§ Stored data entries:
______________________________
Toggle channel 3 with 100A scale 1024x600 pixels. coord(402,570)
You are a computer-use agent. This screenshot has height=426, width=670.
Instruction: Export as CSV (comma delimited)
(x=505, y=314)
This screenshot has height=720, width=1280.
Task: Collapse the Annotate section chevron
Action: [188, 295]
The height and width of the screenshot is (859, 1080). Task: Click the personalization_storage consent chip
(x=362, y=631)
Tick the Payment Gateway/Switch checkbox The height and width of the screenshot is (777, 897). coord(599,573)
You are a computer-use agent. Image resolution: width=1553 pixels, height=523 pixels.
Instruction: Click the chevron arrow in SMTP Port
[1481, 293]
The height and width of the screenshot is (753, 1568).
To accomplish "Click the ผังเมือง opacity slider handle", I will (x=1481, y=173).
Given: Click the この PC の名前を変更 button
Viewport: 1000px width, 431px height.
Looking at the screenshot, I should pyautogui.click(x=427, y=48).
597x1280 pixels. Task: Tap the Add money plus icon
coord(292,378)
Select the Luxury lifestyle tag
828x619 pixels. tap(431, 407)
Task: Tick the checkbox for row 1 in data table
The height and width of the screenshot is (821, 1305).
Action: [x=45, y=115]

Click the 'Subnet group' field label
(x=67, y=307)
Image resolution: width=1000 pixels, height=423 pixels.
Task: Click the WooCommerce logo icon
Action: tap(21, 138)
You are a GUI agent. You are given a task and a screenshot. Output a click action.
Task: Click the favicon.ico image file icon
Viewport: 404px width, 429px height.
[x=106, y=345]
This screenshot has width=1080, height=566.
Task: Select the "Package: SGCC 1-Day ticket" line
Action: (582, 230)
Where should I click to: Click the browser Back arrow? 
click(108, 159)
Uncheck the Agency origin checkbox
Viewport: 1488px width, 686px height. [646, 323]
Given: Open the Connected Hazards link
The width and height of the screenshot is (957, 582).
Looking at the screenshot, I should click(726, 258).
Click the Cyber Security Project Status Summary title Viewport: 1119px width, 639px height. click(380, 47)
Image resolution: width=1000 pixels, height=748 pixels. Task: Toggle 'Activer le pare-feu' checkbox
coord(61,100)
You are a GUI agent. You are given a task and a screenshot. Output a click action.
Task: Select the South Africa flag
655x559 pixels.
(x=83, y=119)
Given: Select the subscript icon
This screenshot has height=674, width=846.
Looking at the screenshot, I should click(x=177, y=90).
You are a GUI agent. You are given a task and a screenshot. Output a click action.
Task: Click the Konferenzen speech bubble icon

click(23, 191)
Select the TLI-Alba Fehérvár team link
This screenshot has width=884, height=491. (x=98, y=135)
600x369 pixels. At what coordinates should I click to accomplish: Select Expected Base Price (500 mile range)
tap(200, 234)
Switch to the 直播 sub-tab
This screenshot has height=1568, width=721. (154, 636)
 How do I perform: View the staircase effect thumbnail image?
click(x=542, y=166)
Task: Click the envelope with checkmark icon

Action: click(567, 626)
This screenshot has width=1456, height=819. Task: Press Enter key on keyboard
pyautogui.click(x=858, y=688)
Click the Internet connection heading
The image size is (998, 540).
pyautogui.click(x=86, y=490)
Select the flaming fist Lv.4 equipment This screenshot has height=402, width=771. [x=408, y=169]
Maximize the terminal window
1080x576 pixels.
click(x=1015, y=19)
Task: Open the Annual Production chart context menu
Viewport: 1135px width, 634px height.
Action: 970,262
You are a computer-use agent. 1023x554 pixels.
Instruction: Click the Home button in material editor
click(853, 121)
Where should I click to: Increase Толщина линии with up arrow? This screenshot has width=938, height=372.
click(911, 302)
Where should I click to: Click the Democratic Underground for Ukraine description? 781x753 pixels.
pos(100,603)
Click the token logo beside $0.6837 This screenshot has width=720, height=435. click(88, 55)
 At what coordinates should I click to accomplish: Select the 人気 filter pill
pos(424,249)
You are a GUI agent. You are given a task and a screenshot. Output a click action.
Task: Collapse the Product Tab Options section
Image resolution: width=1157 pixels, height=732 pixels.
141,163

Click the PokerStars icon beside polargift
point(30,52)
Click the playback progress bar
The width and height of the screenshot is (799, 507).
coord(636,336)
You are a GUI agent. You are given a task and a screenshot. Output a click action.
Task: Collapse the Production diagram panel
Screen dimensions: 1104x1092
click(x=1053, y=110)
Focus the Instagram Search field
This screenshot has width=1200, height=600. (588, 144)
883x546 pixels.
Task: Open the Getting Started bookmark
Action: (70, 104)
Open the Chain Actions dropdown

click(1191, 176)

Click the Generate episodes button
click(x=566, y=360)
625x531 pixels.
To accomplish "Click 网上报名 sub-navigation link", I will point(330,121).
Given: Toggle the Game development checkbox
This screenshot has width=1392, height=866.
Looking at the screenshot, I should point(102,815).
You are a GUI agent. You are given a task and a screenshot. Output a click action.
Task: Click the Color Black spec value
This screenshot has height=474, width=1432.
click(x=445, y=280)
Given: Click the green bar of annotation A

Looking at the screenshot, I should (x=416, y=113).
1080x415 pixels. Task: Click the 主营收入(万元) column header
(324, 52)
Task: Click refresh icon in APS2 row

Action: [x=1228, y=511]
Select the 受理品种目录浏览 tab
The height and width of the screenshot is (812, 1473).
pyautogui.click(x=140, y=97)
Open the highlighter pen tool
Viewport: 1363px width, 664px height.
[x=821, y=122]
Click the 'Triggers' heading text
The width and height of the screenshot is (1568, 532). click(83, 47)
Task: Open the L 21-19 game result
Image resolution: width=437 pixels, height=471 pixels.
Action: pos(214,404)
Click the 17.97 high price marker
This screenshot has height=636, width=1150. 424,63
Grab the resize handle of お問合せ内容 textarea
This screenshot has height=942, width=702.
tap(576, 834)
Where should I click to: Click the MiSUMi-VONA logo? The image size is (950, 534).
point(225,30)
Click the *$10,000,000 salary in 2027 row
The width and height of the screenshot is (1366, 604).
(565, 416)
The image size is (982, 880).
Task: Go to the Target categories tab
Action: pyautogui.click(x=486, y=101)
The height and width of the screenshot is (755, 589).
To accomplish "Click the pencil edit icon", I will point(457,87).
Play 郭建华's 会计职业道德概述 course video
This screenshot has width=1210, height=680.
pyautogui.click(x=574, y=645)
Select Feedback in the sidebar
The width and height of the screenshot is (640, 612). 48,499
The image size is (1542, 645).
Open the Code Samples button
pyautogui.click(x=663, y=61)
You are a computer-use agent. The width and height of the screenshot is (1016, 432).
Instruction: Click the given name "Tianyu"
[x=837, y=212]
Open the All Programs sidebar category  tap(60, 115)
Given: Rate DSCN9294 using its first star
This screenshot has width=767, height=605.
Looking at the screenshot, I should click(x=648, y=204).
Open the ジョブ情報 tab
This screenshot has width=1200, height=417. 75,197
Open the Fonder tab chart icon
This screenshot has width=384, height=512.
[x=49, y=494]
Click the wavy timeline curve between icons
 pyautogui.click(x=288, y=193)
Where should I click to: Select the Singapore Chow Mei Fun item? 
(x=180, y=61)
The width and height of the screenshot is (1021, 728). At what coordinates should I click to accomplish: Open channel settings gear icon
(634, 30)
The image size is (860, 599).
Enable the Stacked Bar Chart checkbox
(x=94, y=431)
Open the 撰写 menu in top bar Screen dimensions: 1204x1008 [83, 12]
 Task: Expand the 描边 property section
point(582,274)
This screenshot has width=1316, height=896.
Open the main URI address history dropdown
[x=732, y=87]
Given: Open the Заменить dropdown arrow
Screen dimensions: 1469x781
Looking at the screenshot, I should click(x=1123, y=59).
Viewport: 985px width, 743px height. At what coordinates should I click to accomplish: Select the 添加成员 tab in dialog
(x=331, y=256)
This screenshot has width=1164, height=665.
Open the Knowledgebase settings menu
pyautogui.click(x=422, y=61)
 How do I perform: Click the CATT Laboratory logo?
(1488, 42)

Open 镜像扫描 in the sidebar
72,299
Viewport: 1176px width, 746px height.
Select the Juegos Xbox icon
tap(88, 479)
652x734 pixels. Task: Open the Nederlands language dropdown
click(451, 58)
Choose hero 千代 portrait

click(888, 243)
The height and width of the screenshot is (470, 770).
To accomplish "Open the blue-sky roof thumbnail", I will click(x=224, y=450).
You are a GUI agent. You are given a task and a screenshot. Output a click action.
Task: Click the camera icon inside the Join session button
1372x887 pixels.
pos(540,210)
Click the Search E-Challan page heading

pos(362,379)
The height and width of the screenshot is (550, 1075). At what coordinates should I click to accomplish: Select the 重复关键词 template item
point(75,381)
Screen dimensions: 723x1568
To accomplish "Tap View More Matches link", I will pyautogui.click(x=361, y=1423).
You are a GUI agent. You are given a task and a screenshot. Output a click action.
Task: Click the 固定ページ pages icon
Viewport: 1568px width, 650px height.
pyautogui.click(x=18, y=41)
______________________________
Begin with the first line of the data above and, please, print each line exactly until you have printed the line containing "Given: Open the Connected Hazards link"; print nothing else.

§ Response below:
Toggle channel 3 with 100A scale 1024x600 pixels. coord(402,570)
You are a computer-use agent. This screenshot has height=426, width=670.
Instruction: Export as CSV (comma delimited)
(x=505, y=314)
This screenshot has height=720, width=1280.
Task: Collapse the Annotate section chevron
Action: [188, 295]
The height and width of the screenshot is (859, 1080). Task: Click the personalization_storage consent chip
(x=362, y=631)
Tick the Payment Gateway/Switch checkbox The height and width of the screenshot is (777, 897). coord(599,573)
You are a computer-use agent. Image resolution: width=1553 pixels, height=523 pixels.
Instruction: Click the chevron arrow in SMTP Port
[1481, 293]
The height and width of the screenshot is (753, 1568).
To accomplish "Click the ผังเมือง opacity slider handle", I will (x=1481, y=173).
Given: Click the この PC の名前を変更 button
Viewport: 1000px width, 431px height.
Looking at the screenshot, I should pyautogui.click(x=427, y=48).
597x1280 pixels. Task: Tap the Add money plus icon
coord(292,378)
Select the Luxury lifestyle tag
828x619 pixels. tap(431, 407)
Task: Tick the checkbox for row 1 in data table
The height and width of the screenshot is (821, 1305).
Action: [x=45, y=115]

Click the 'Subnet group' field label
(x=67, y=307)
Image resolution: width=1000 pixels, height=423 pixels.
Task: Click the WooCommerce logo icon
Action: tap(21, 138)
You are a GUI agent. You are given a task and a screenshot. Output a click action.
Task: Click the favicon.ico image file icon
Viewport: 404px width, 429px height.
[x=106, y=345]
This screenshot has width=1080, height=566.
Task: Select the "Package: SGCC 1-Day ticket" line
Action: (582, 230)
Where should I click to: Click the browser Back arrow? 
click(108, 159)
Uncheck the Agency origin checkbox
Viewport: 1488px width, 686px height. [646, 323]
Given: Open the Connected Hazards link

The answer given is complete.